**YOUR ASSIGNMENT**
Please restate exactly the lines from the one holding "This screenshot has width=720, height=566." to the end of the material, including both ends and excluding every picture.

[Opening THE RECORDS section]

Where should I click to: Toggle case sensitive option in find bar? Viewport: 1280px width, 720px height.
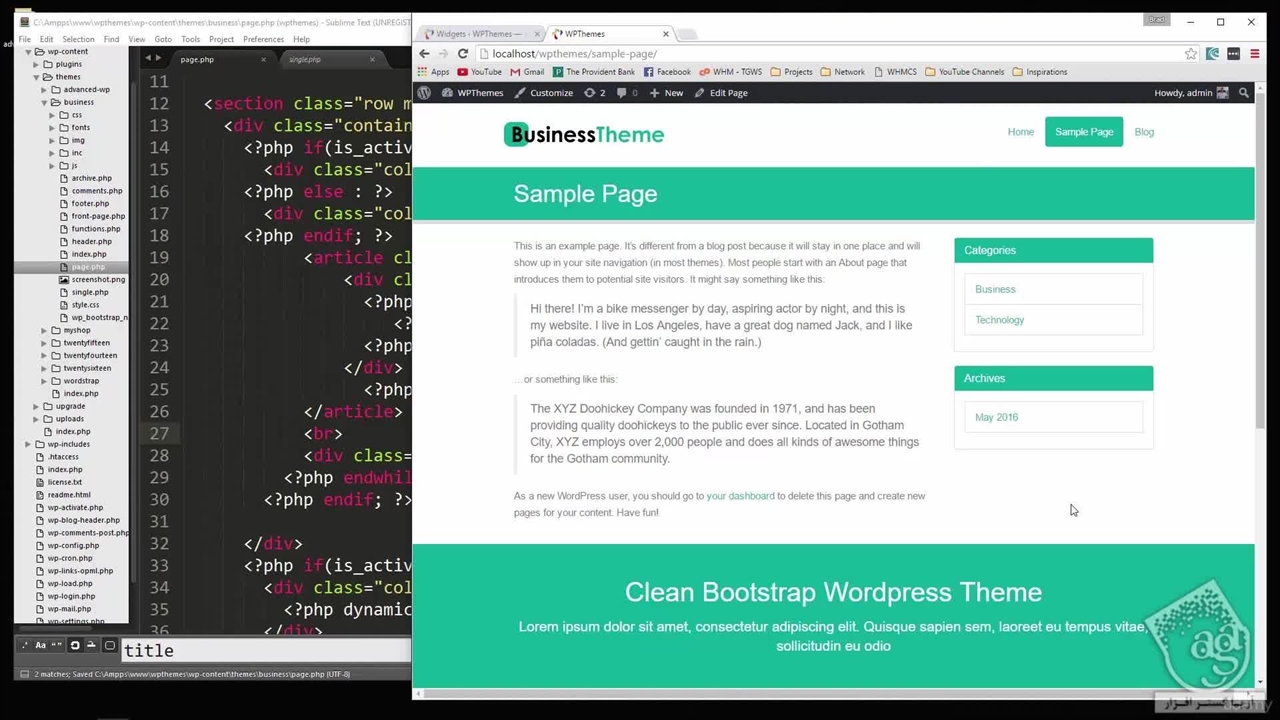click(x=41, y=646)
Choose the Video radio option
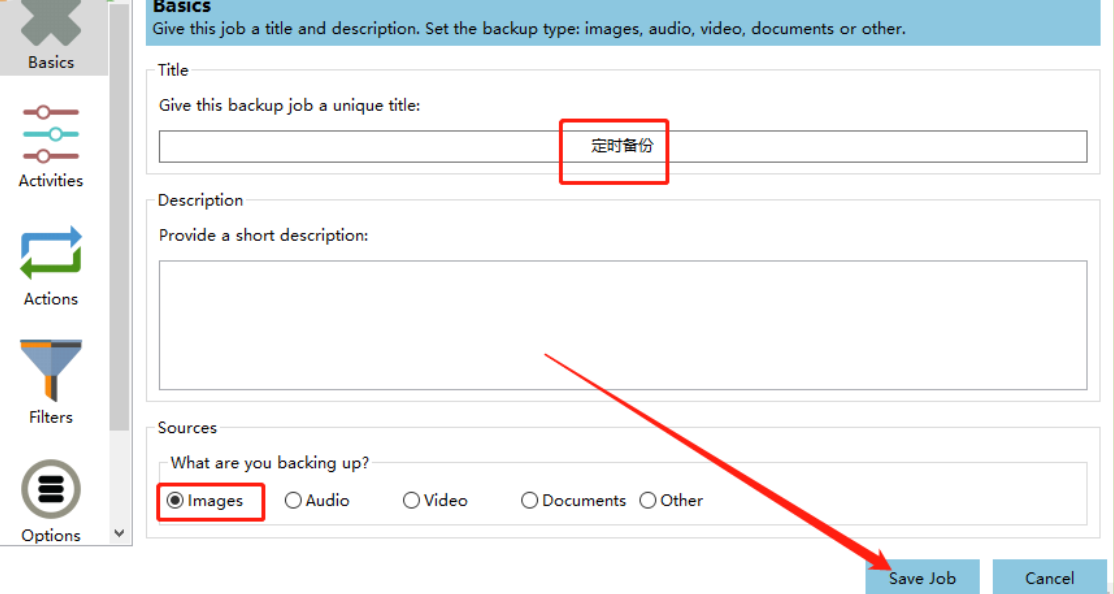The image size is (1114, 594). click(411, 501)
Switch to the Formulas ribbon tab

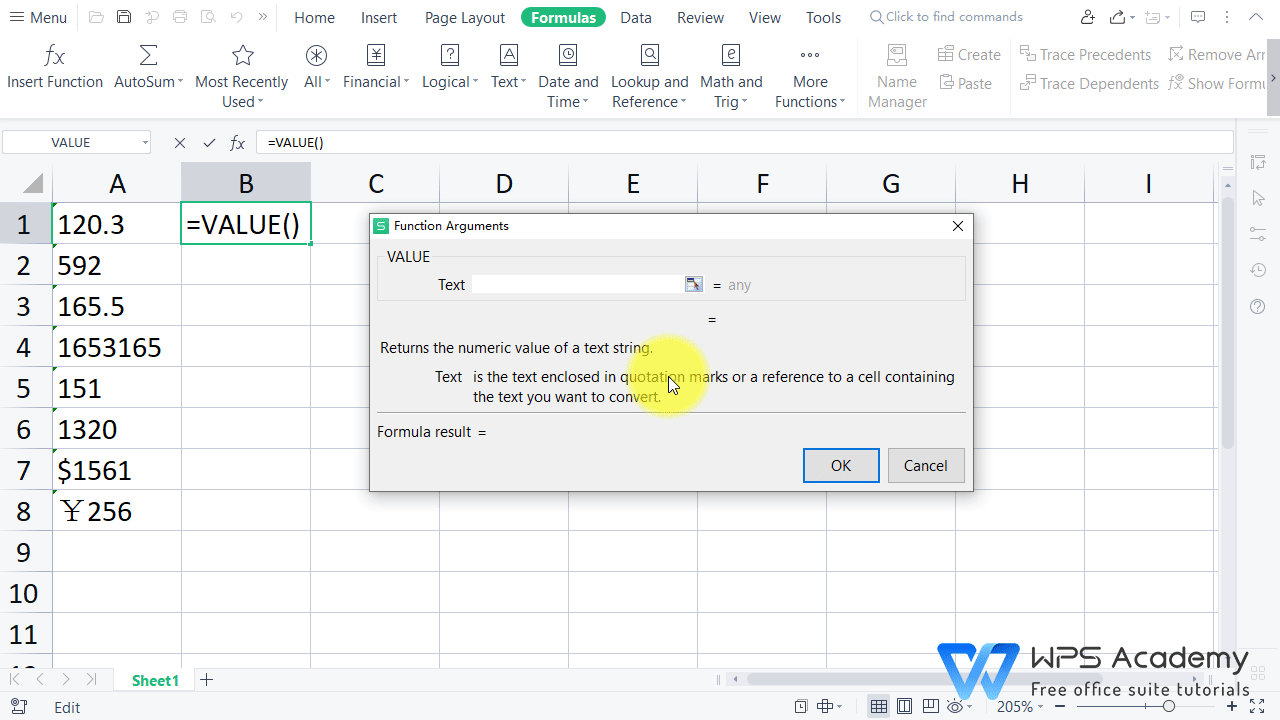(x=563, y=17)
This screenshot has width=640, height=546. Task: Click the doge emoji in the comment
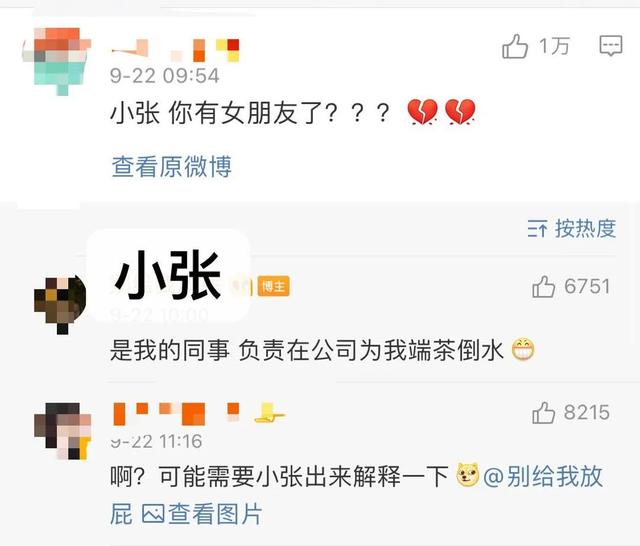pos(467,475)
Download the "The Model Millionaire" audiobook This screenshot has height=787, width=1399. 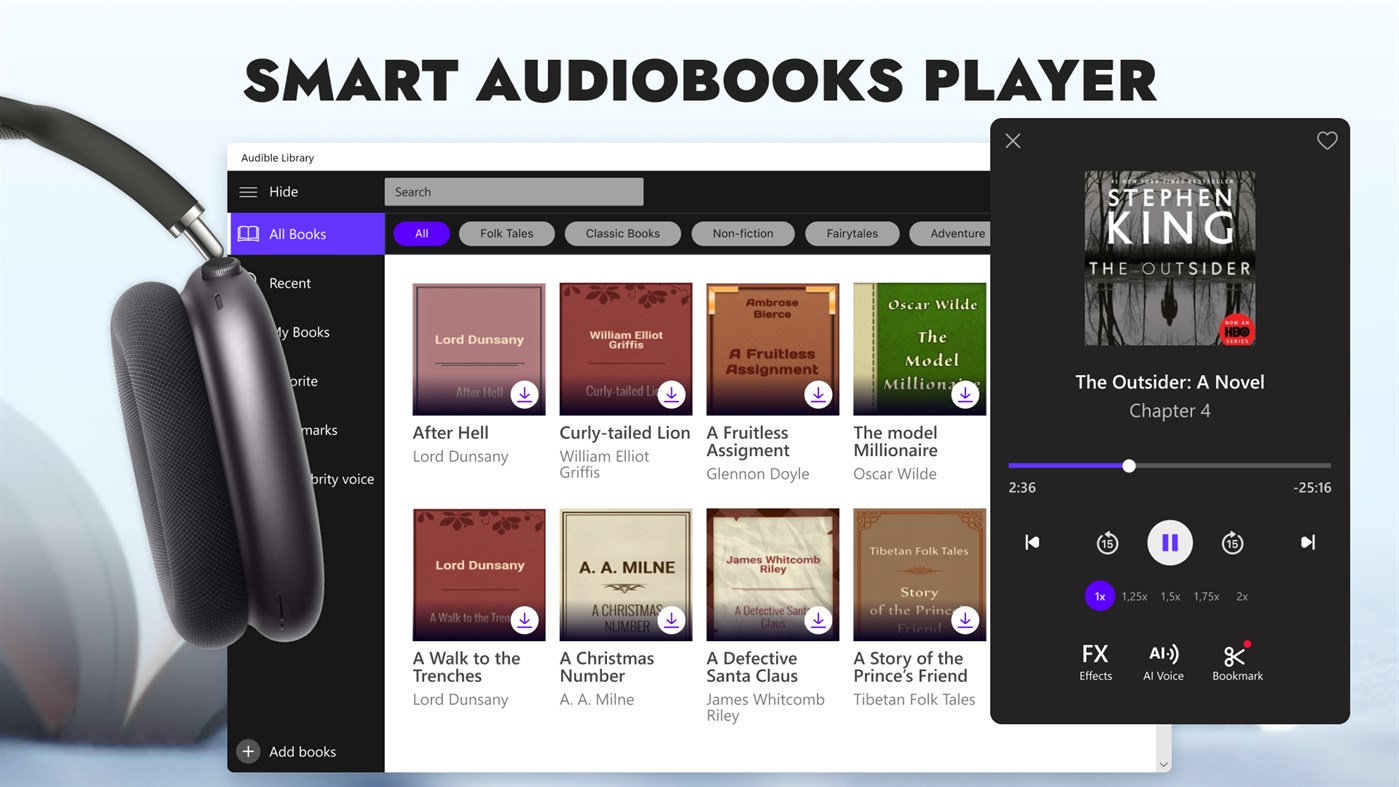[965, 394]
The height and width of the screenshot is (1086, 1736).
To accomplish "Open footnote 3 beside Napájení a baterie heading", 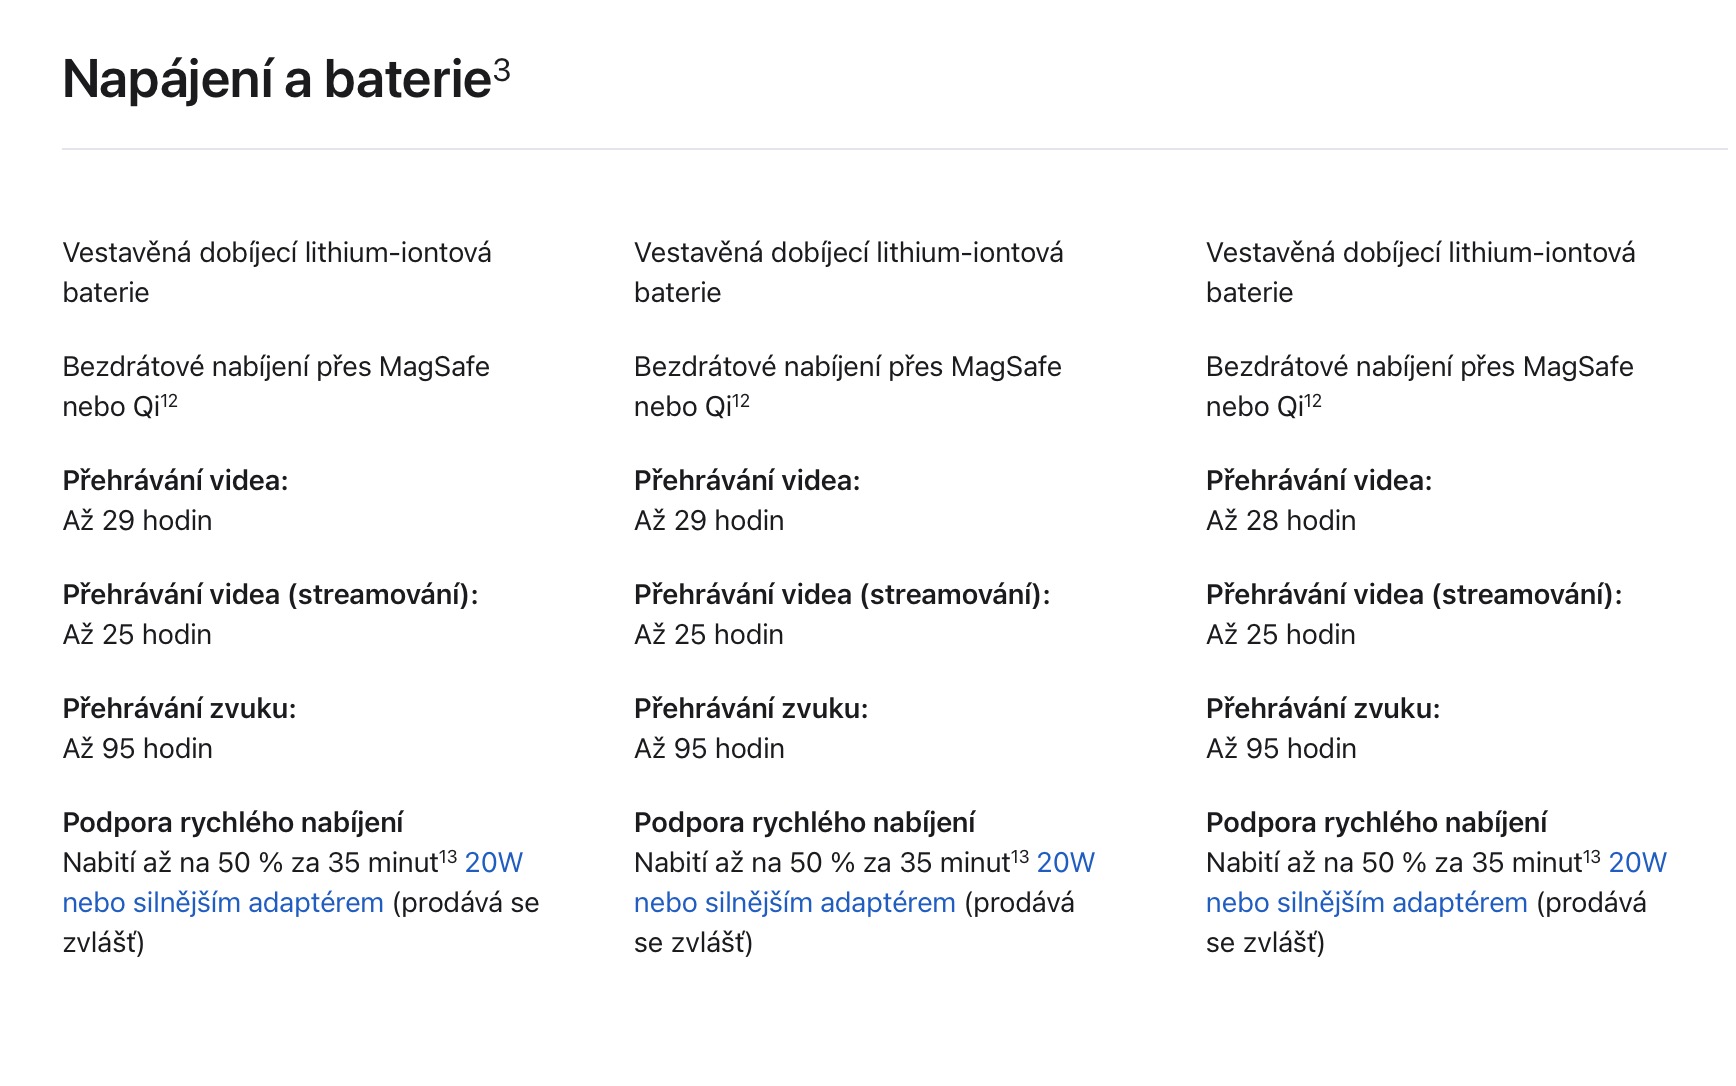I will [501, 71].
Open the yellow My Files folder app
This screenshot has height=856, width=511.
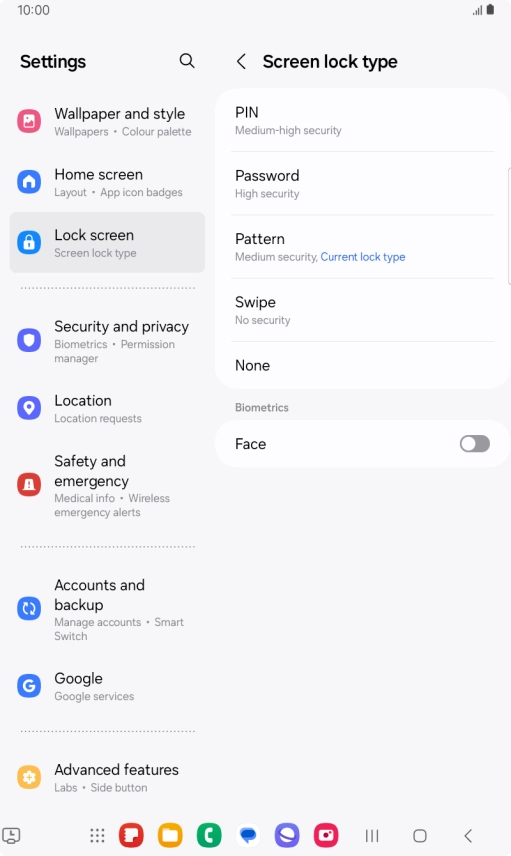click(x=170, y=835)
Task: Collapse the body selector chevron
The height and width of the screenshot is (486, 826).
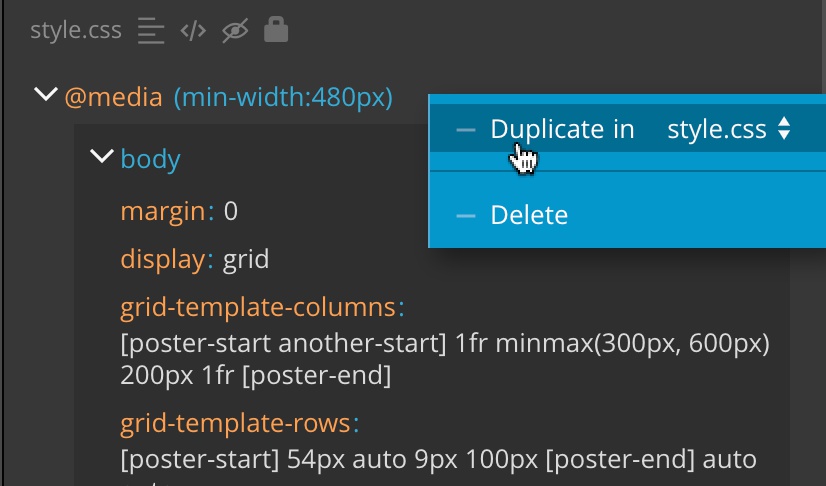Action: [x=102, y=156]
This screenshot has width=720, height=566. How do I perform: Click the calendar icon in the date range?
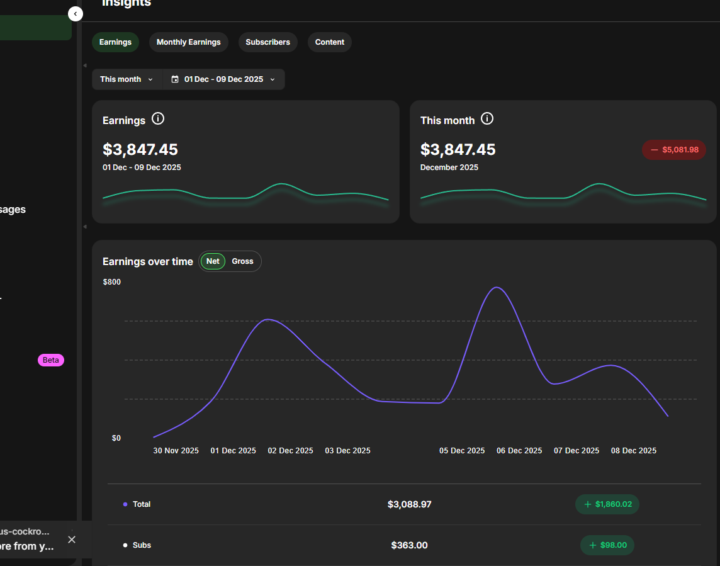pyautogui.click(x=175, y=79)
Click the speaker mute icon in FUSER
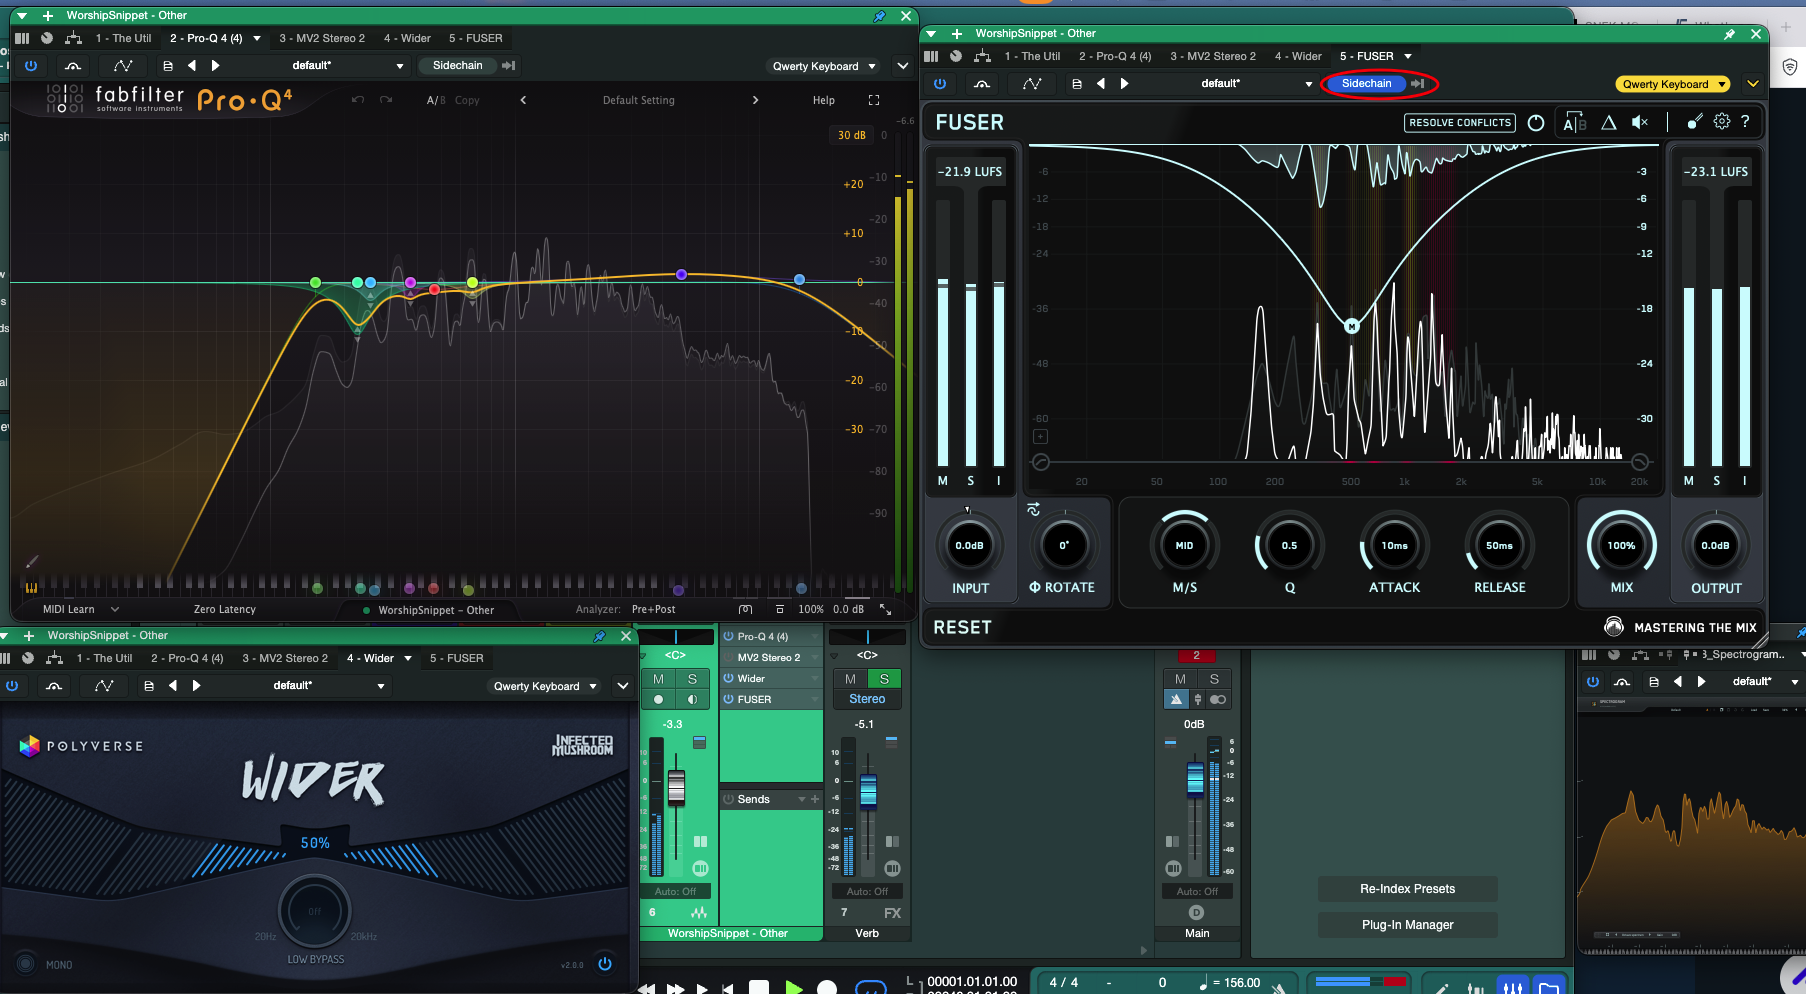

[Closing THE RECORDS section]

**RESPONSE TO THIS EXERCISE**
This screenshot has width=720, height=566. How do I perform: Click the calendar icon in the date range?
pyautogui.click(x=175, y=79)
Click the speaker mute icon in FUSER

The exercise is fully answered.